List each line in the items below that contains the word "Open", copying every such line in full.

A few records
* begin *
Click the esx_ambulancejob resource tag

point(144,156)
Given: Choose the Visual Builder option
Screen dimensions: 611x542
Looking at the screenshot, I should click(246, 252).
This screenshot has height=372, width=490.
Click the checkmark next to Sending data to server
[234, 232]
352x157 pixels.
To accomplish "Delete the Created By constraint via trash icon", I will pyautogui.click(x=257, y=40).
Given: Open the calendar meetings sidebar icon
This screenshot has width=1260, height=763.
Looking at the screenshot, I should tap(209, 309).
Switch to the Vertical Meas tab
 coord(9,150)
* end *
* begin *
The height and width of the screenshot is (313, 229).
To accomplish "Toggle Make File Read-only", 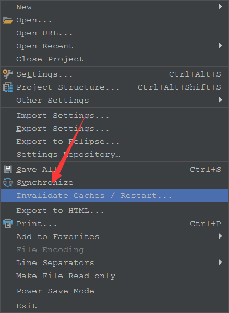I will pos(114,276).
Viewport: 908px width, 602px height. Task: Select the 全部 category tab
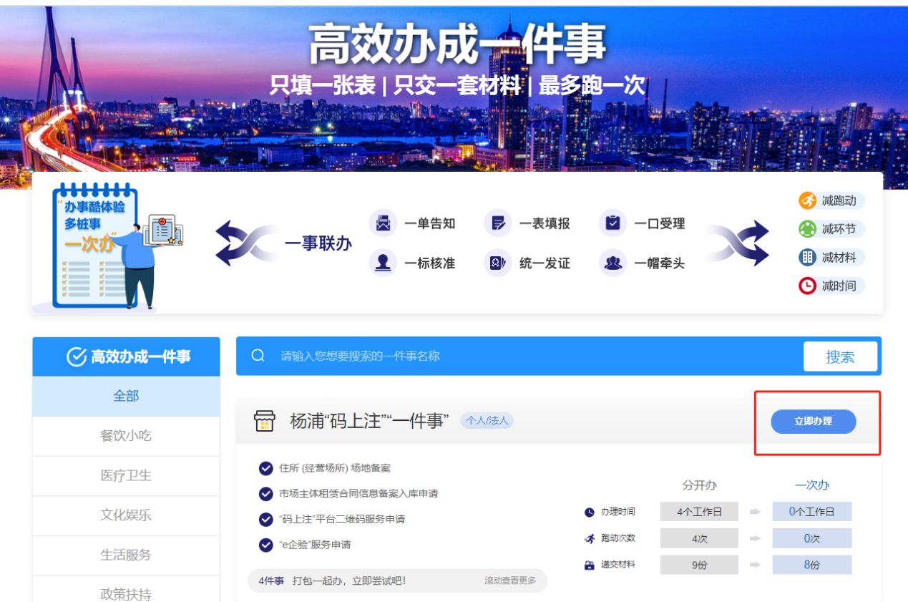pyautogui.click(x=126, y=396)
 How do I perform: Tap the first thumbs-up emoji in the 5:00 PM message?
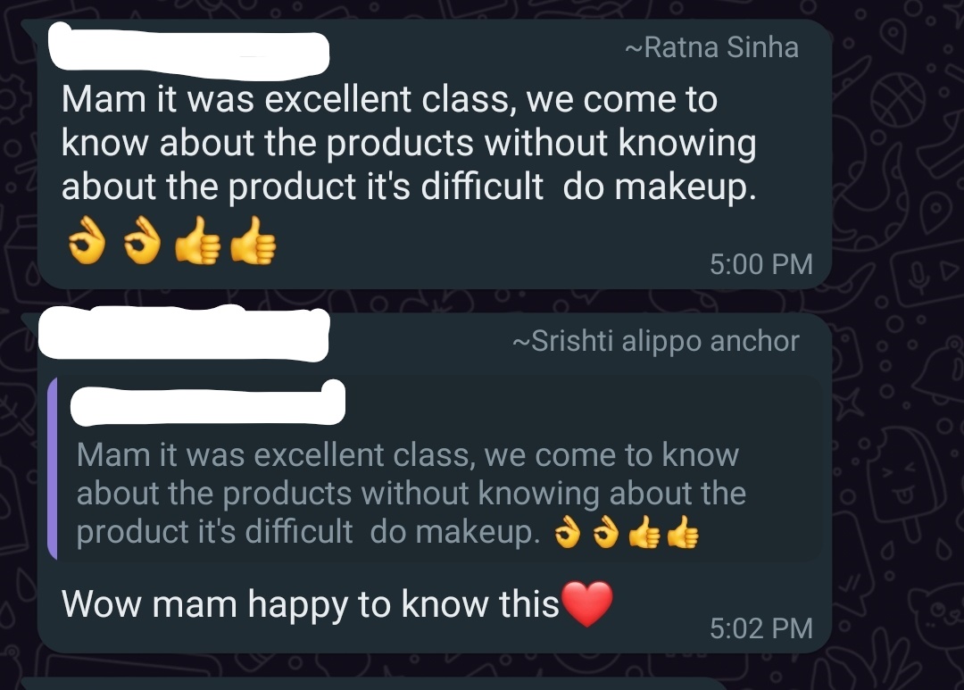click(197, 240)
* end *
* begin *
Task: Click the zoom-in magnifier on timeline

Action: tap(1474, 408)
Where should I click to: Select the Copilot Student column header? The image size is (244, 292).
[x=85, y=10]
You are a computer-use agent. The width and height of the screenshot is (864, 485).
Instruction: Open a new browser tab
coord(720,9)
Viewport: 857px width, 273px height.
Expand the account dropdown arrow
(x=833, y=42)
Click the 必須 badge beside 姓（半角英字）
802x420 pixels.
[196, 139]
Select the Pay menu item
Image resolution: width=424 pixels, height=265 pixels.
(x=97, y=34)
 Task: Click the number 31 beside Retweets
* end *
**RESPONSE TO THIS TASK**
Given: Open the calendar meetings sidebar icon
Instruction: Open a new browser tab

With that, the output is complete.